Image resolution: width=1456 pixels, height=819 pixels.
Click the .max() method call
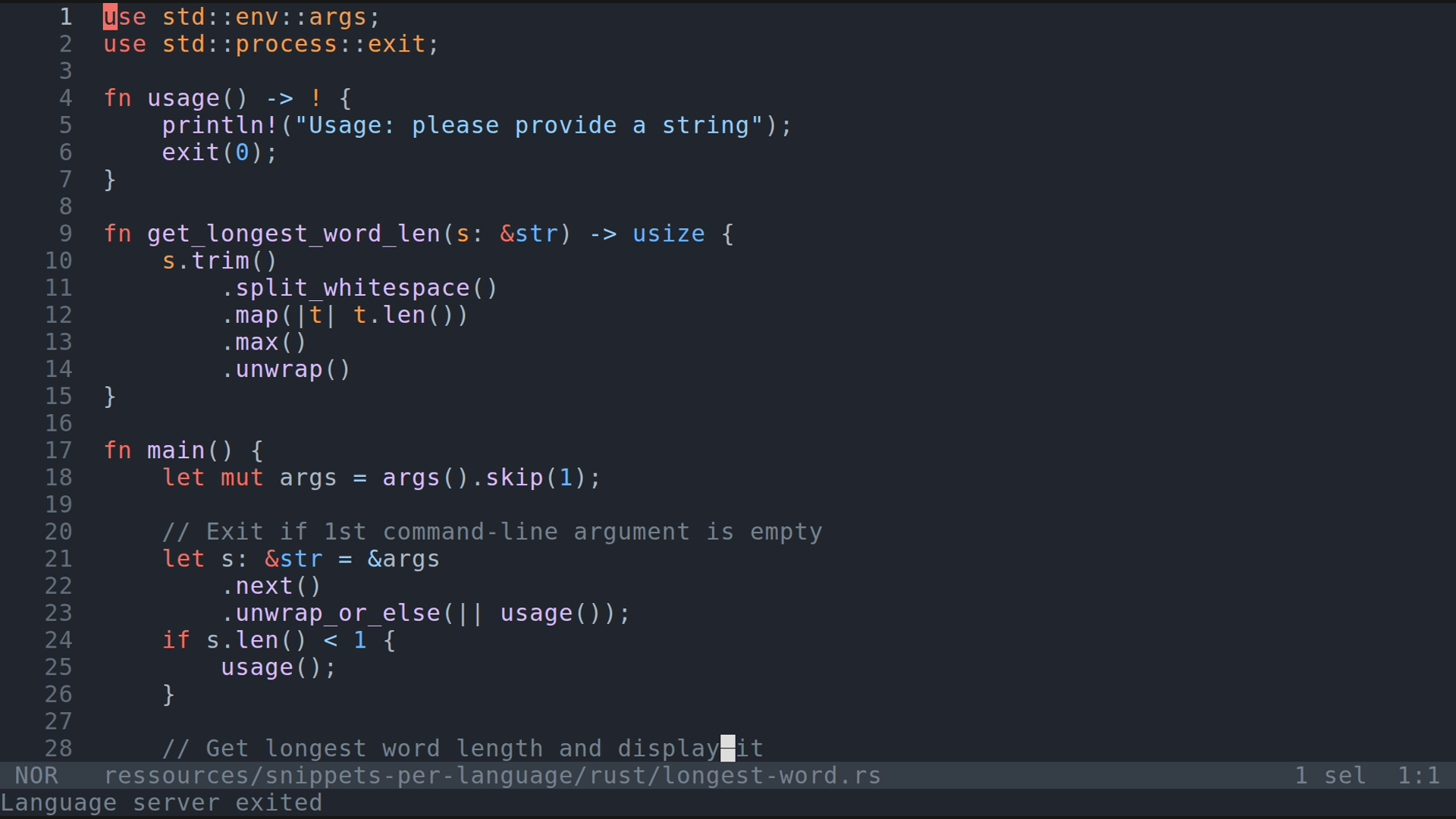[x=263, y=342]
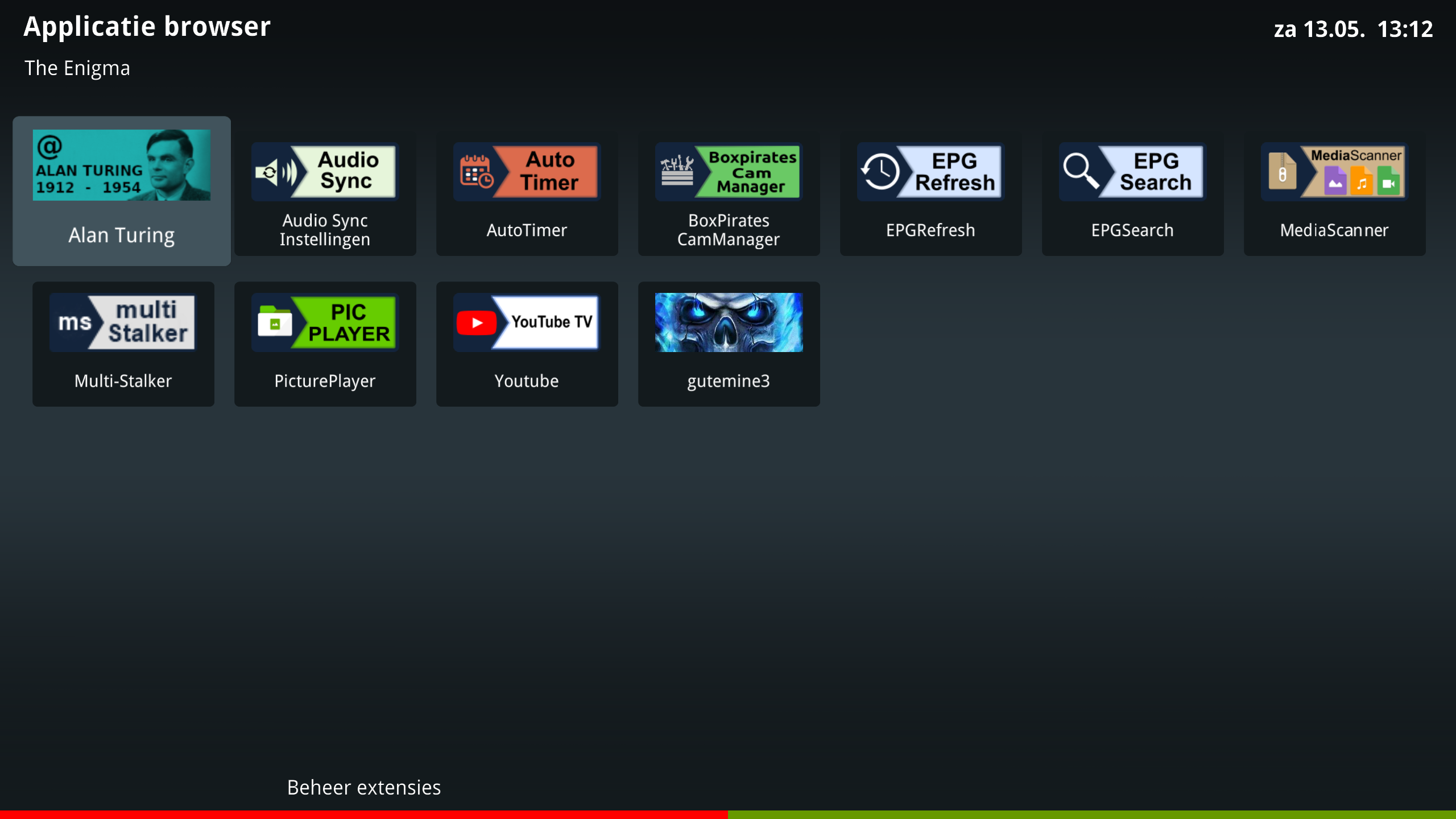The width and height of the screenshot is (1456, 819).
Task: Select the EPGSearch caption text
Action: coord(1132,230)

================

* _What needs to be done_
Transcribe all of the records above exactly; no image should appear in what you write.

* _Solution to this task_
Image resolution: width=1456 pixels, height=819 pixels.
Click the .max() method call
[x=263, y=342]
The width and height of the screenshot is (1456, 819).
Task: Select the EPGSearch caption text
Action: coord(1132,230)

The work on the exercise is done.